Activity
Repeat the data exactly, leaving out any image.

# # # # # # #

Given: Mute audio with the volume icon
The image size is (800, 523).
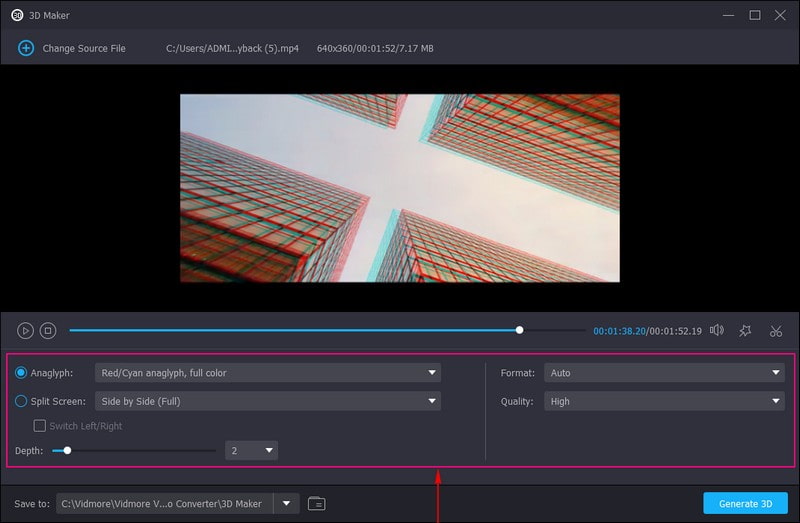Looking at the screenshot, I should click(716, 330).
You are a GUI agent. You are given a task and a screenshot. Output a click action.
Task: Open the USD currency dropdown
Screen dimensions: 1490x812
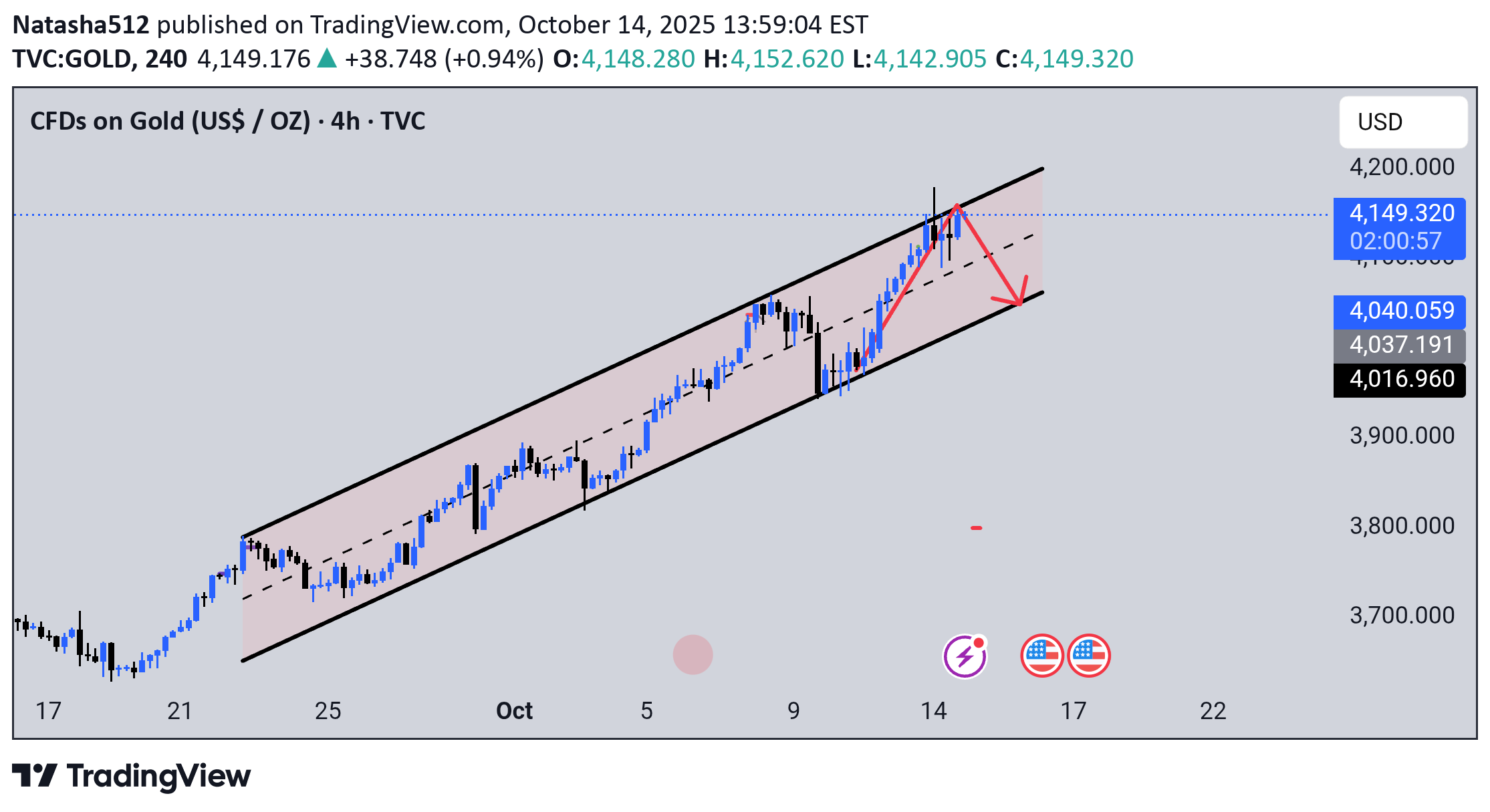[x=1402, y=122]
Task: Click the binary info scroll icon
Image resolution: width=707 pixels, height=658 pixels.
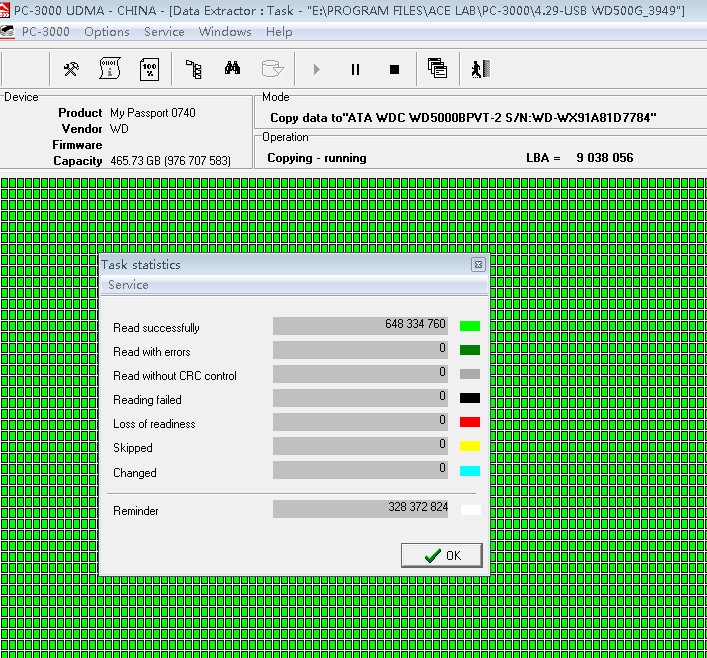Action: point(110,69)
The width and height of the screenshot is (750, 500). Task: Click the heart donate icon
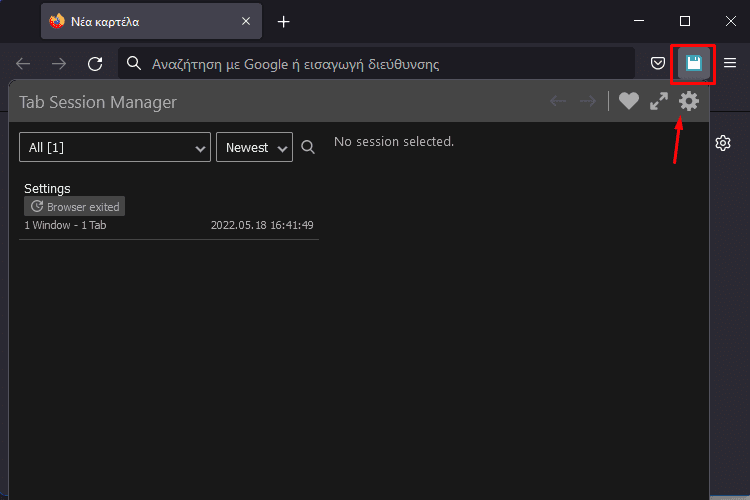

# # # # # # #

Result below
Given: Mute audio with the volume icon
The image size is (800, 523).
Looking at the screenshot, I should click(716, 330).
You are a GUI agent. You are given a task and a screenshot. Output a click action.
Task: Open the USD currency dropdown
Screen dimensions: 1490x812
[x=1402, y=122]
Task: Click the binary info scroll icon
Image resolution: width=707 pixels, height=658 pixels.
Action: point(110,69)
The width and height of the screenshot is (750, 500). Task: Click the heart donate icon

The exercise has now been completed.